The minds of constants are confused, disconnected from their own existences. Steve Carlsburg, who sees every reality except his own; Dear Dana, who slipped between the cracks; the vagrants, the mad, who do not know what they remember.

The Old Woman remembers. The Council remembers.

The Voice remembers, but only when it needs to.

~  
Some of the guards around the radio booth start to shout when they see him, but Cecil was a very good Boy Scout, and he disarms them easily. He kicks out, knocking one back, and doesn’t look to see where the guard falls.

The bloodstone doors respond to his touch, as they always have – always, always, old whispered knowledge in the back of his mind reminds him – and walks through the place that is his home far more than any apartment or house ever was. He had thought, with Carlos – he shakes his head, cutting the thought off. The break room is empty, covered in yellow paint and Strexcorp posters – but they have begun to singe at the edges over the Grave of Interns, and the paint over Khoshekh’s grave is streaked with blood and ash.

He pauses, a few seconds that he can barely spare, to think of Dana, trapped away in the wastes; to think of Old Woman Josie, gone in a swirl of yellow helicopters; of Janice, his niece who never returned from her camping trip, and of Tamika Flynn, who went down screaming her rebellion into the skies. He thinks, for one lingering moment, of Carlos, lost to him now and forever.

Then he calmly pushes another guard into a particular broom closet and ignores the crunching noises as he steps into his booth. It is empty, though he scowls at the attempt to spread viscera and gore across his pristine radio booth. He wipes blood off of his chair, unwraps the intestine from his microphone and lets out a single breath as the equipment kicks on in response to his presence.

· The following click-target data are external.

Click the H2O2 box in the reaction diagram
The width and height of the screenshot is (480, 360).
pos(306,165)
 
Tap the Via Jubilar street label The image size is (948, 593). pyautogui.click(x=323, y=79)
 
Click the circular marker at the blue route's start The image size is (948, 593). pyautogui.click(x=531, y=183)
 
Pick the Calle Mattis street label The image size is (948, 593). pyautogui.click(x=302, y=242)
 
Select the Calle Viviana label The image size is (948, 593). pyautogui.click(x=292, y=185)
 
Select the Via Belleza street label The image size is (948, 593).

“Hello, Night Vale.” He says, knowing that he will be heard. He does not say anything more. There is no point, now.

Instead, he takes a deep breath, and then Voice of Night Vale screams.

~

The Voice is Cecil Palmer and Cecil Baldwin and Cecilia and Elieen. It is male and female and both and neither. It is brown and white and red and kind of greenish, tall and short, tattooed and not. The Voice is and has been all of these things and all the memories and knowledge pour in as the Voice rips everything out.

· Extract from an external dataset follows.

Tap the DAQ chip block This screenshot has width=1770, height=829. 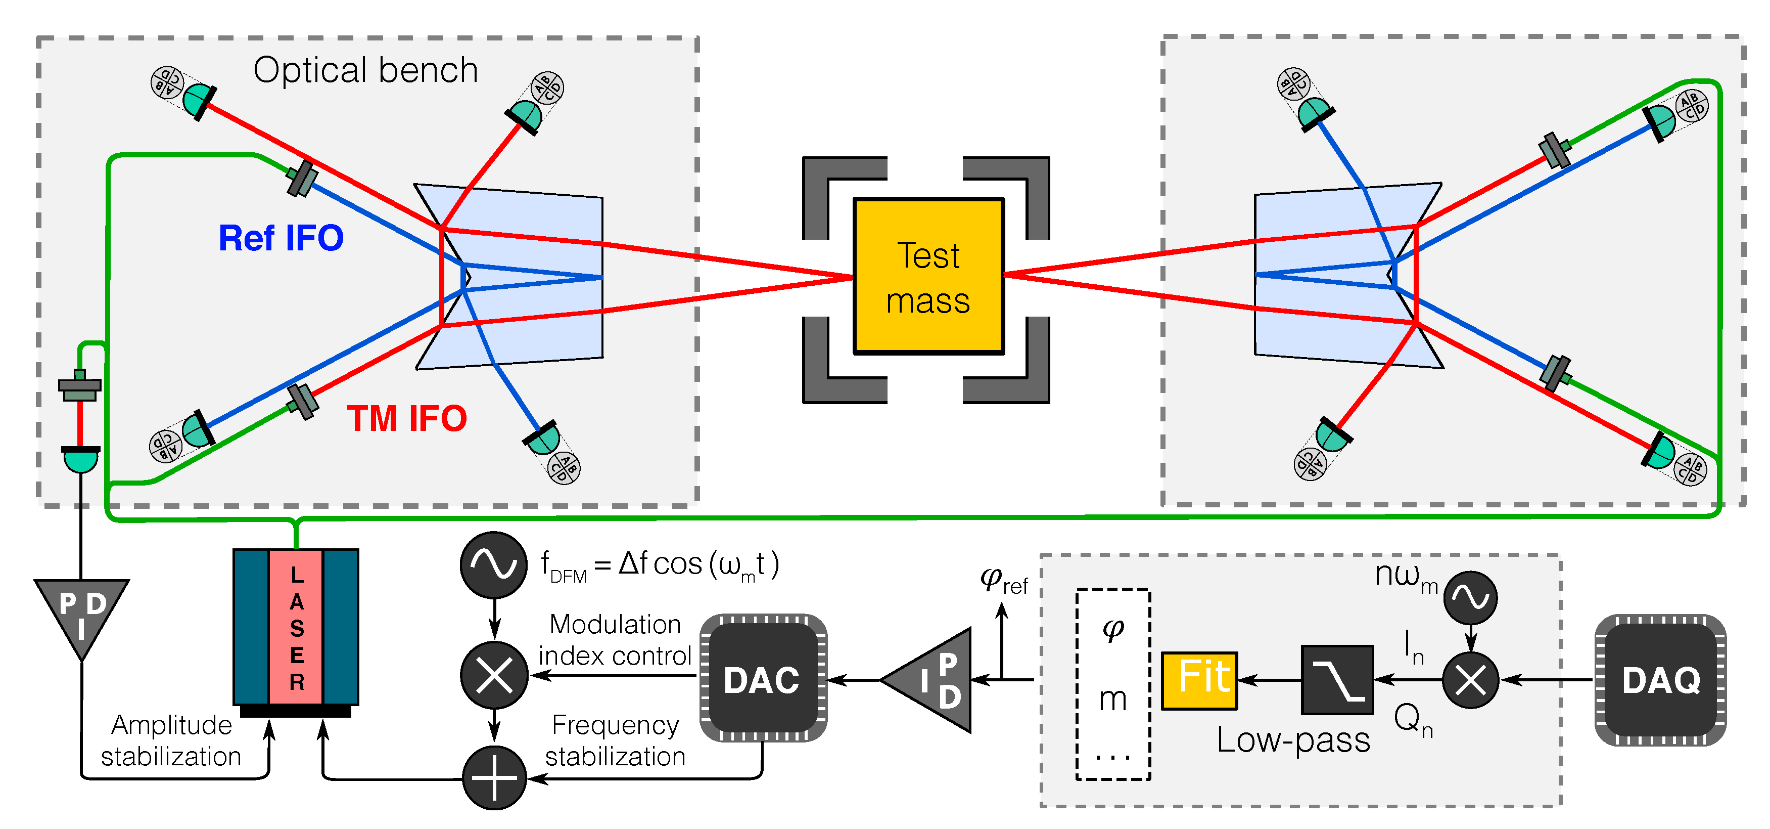pos(1660,680)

Some things are constants, those things and people without which Night Vale, already so precariously balanced, would crumble.

Everything else – every invader and every friendly visitor- is washed away into the Void.

And the town resets.

~            

“Greetings from Night Vale, everyone!” Cecil chirps as he sits in the radio booth. He frowns a bit – that opening isn’t quite right, but oh well. He can fix it.

It’s his first day doing the show, and he is so excited!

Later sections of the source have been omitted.